What you need to do: Upon reaching the line that contains "You are a GUI" in the records below, begin repeating every line exactly through the last one, skipping pictures.

━━━ Provided data ━━━

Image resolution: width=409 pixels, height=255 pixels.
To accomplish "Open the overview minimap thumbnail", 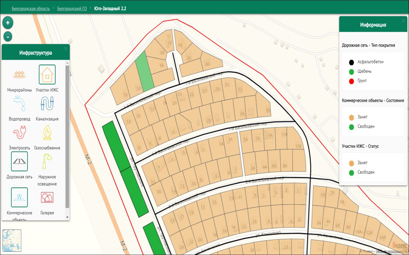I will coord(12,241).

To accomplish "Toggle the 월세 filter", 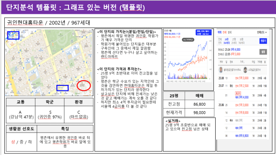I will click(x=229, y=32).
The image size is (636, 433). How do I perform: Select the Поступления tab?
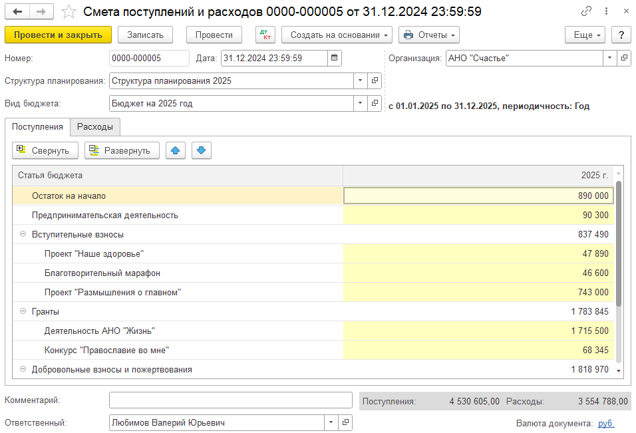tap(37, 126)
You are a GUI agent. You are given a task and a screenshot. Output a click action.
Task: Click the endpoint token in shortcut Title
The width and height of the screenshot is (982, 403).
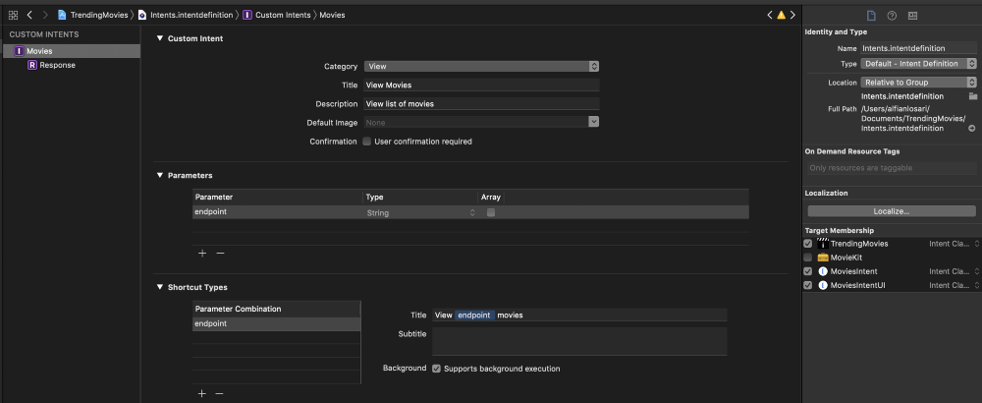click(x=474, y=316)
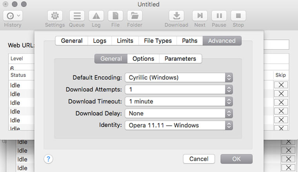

━━━

Task response:
You are a GUI agent. You are given a task and a screenshot. Output a click action.
Task: Click the endpoint token in shortcut Title
The width and height of the screenshot is (982, 403).
click(x=474, y=316)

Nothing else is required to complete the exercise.